Hi everyone!
My name is Suzanne, and I am working towards my PhD in public health at Johns Hopkins Bloomberg School of Public Health. My dissertation research focuses on the health-related quality of life among adolescents and young adults living with chronic hepatitis B in the U.S. In short, I am interested in understanding what life is like for young people living with this lifelong condition.
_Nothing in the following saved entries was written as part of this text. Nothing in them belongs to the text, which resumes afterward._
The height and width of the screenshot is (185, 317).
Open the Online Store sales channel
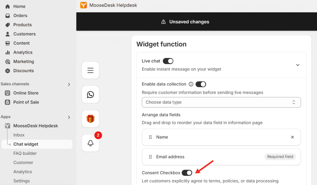pyautogui.click(x=26, y=93)
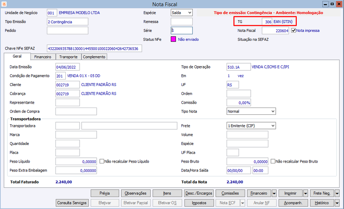Click the Consulta Serviços button
Screen dimensions: 344x209
72,203
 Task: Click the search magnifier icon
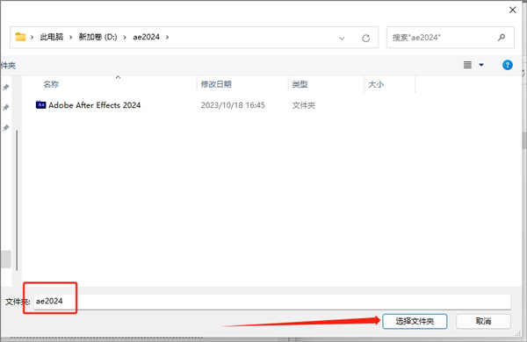tap(502, 37)
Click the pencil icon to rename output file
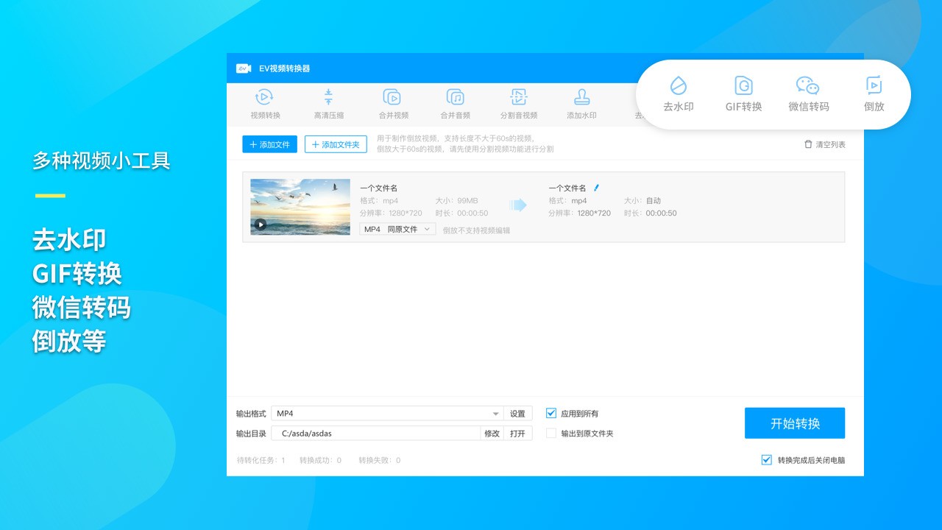The width and height of the screenshot is (942, 530). coord(598,187)
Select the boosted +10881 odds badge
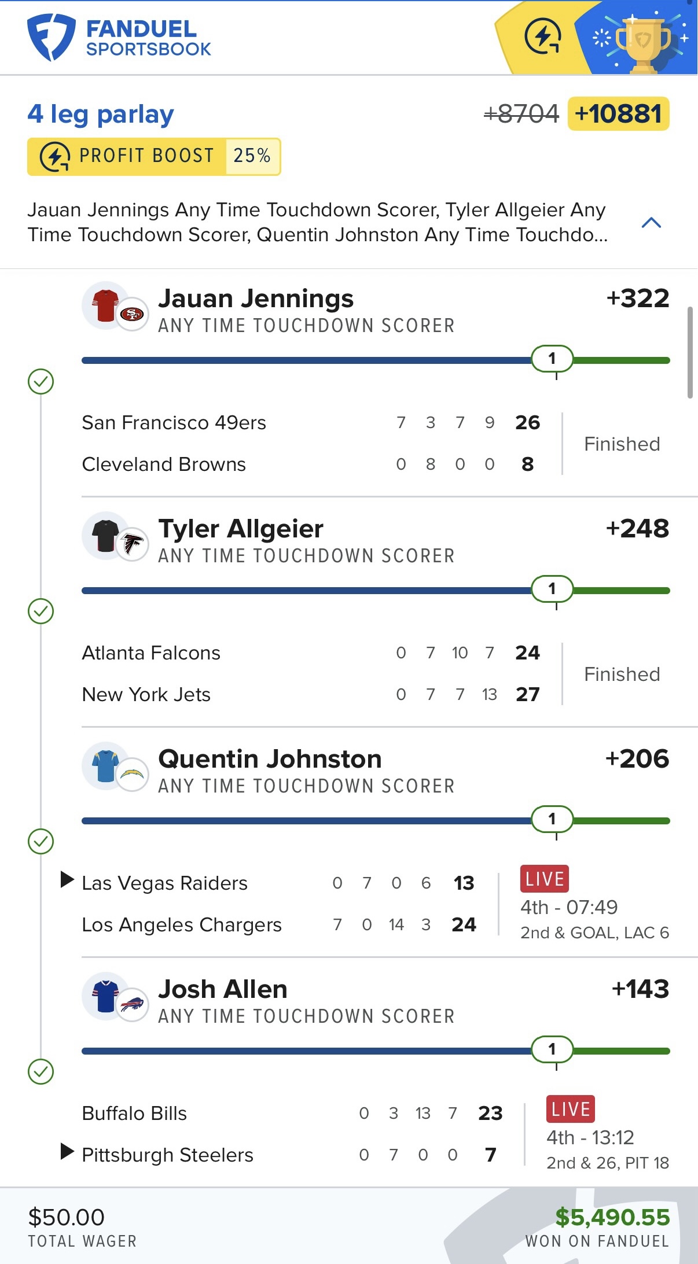698x1264 pixels. coord(618,114)
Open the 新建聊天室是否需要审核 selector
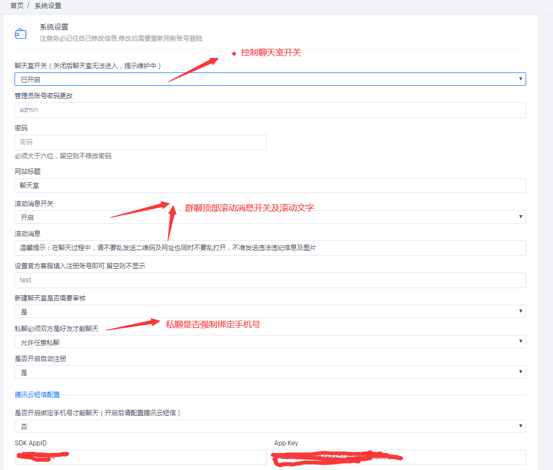 (268, 311)
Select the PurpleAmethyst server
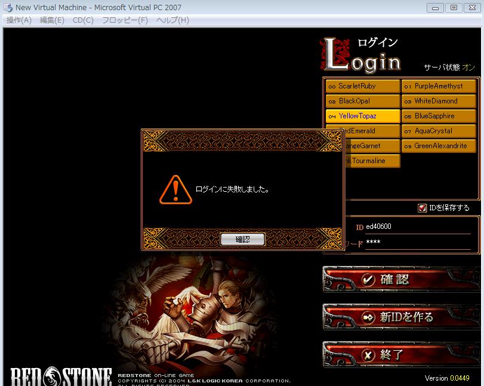 coord(439,86)
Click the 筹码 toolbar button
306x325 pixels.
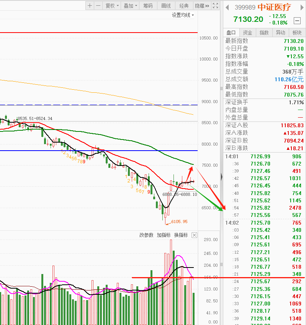coord(148,6)
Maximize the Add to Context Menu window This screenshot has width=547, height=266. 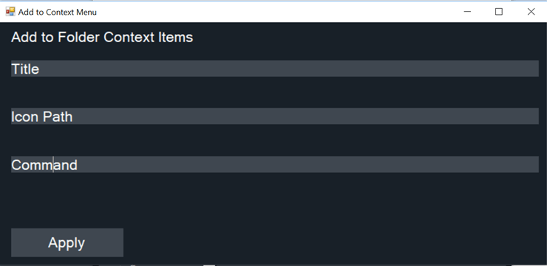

Health-related quality of life is defined as the perception of one’s physical, social, and psychological functioning in relation to one’s condition. It is shaped by personal experiences with one’s health, illness, and potential treatment, as well as changes in health over time (or anticipated changes). As we know, there is currently no cure for hepatitis B, and this diagnosis carries risks of serious liver problems in one’s lifetime if it is not managed well. Younger age groups with this condition typically learn about management early on, which often includes regular visits with a healthcare provider, blood tests, and scans (e.g., ultrasounds). For this group, all of this is happening at the same time that they are seeking more independence from family and caregivers, figuring out who they are, and balancing other social priorities. But we don’t hear enough from adolescents and young adults to understand their experiences and perspectives on living with chronic hepatitis B. That is where my research comes in!
I am doing in-depth interviews with adolescents and young adults living with chronic hepatitis B to understand their lived experiences, including how they make decisions about their health, moving from pediatric to adult care settings, and how they talk with others about their condition. I am also working with some of them to create short films that tell their stories. These films help them reflect on their journey living with chronic hepatitis B. Together, this approach is designed to be really participatory, encouraging the sharing of personal narratives, empowering participants to take ownership of their experiences, and providing others, such as health providers, parents, and researchers, with a deeper understanding of what it’s like to live with chronic hepatitis B.
The goal of this work is to make sure their voices are centered in the conversations surrounding their health and well-being and to help others better support them. This is an ongoing study and I am excited to share what we learn with this community and others who support individuals living with hepatitis B.